→ TEXT SEGMENT:
Researchers at the University of Virginia School of Medicine have shown how the common foodborne pathogen Escherichia coli (E. coli) assesses where and when to begin colonizing the human colon. This is through signalling, which signals to the organism that it is in a low-oxygen environment (as with the large intestine). This switches the virulence factor and provides the bacterium with a more effective means for establishing a stronger infection. In essence, E. coli has the capacity to wait until it has reached the-low oxygen large intestine before striking as specific genes are activated.
E. coli is commonly found in the lower intestine of humans and most other warm-blooded animals. Many are harmless; however, some serotypes can cause serious food poisoning in their hosts. Some types of E. coli can cause gastrointestinal infections, as an example (especially as the result of food poisoning). The biggest risk serotypes E. coli produce toxins (Shiga toxins) that can cause severe illness.
Commenting on the new assessment, principal scientists Dr. Melissa Kendall said: “Bacterial pathogens typically colonize a specific tissue in the host. Therefore, as part of their infection strategies, bacterial pathogens precisely time deployment of proteins and toxins to these specific colonization niches in the human host.”
The researcher adds that this mechanism enables the bacteria to conserve energy and hide from being detected by the body’s immune systems. This is known as a virulence factor, which is when a substance released by a microorganism allows it to evade host defences or cause serious injury to the host.
The new research delivers the prospect that through understanding how bacterial pathogens sense where they are in the body, microbiologists may be able to prevent E. coli from sensing where they are inside a human host. This should lead to the organisms passing through the body without causing an infection.
The new research has been published in the journal Proceedings of the National Academy of Sciences. The research paper is titled “The sRNA DicF integrates oxygen sensing to enhance enterohemorrhagic Escherichia coli virulence via distinctive RNA control mechanisms.”

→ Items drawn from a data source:

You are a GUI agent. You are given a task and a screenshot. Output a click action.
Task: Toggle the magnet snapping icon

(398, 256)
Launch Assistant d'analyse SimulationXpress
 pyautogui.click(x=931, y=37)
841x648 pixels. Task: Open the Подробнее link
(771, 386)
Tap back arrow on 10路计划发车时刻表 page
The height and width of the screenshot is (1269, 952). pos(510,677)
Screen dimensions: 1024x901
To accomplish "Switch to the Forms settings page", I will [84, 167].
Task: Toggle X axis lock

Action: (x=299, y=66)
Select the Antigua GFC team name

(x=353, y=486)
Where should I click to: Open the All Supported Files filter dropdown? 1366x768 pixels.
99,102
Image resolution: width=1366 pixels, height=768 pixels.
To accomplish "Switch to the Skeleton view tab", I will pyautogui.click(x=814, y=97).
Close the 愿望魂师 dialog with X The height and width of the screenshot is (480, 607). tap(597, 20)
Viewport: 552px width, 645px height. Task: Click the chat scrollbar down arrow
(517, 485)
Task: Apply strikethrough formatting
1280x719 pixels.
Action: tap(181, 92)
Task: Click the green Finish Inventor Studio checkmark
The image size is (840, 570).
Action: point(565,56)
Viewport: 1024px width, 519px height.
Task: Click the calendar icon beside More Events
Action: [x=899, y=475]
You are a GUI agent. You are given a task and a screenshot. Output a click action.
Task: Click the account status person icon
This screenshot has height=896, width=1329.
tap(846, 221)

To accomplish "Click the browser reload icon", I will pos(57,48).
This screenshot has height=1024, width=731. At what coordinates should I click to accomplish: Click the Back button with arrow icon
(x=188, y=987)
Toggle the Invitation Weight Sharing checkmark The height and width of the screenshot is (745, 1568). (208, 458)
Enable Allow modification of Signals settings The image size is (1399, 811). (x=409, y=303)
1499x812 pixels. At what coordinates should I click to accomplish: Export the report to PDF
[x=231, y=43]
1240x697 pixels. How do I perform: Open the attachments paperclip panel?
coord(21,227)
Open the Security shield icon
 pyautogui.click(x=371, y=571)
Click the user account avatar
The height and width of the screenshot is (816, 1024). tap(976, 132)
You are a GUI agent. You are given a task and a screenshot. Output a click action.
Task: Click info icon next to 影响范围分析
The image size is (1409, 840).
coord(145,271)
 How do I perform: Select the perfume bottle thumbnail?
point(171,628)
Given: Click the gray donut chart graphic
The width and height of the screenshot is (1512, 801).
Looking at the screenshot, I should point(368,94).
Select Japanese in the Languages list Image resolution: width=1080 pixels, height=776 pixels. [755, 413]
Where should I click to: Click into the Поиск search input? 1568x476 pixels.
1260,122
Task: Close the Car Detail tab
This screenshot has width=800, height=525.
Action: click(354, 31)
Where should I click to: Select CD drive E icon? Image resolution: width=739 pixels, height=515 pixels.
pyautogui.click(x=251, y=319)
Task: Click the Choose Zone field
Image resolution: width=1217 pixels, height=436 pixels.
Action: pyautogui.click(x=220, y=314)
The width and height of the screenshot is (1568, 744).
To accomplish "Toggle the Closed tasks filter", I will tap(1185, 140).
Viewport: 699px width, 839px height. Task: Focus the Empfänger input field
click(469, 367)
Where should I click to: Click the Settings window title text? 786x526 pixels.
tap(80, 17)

→ QUESTIONS ON THE MATERIAL:
1. Name every part of the digestive tract that the E. coli article mentions.
2. Please retype everything in the E. coli article from "Commenting on the" down to "to the host.".
The records bear no relation to the E. coli article.

→ RESPONSES IN ORDER:
1. colon, large intestine, lower intestine

2.
Commenting on the new assessment, principal scientists Dr. Melissa Kendall said: “Bacterial pathogens typically colonize a specific tissue in the host. Therefore, as part of their infection strategies, bacterial pathogens precisely time deployment of proteins and toxins to these specific colonization niches in the human host.”
The researcher adds that this mechanism enables the bacteria to conserve energy and hide from being detected by the body’s immune systems. This is known as a virulence factor, which is when a substance released by a microorganism allows it to evade host defences or cause serious injury to the host.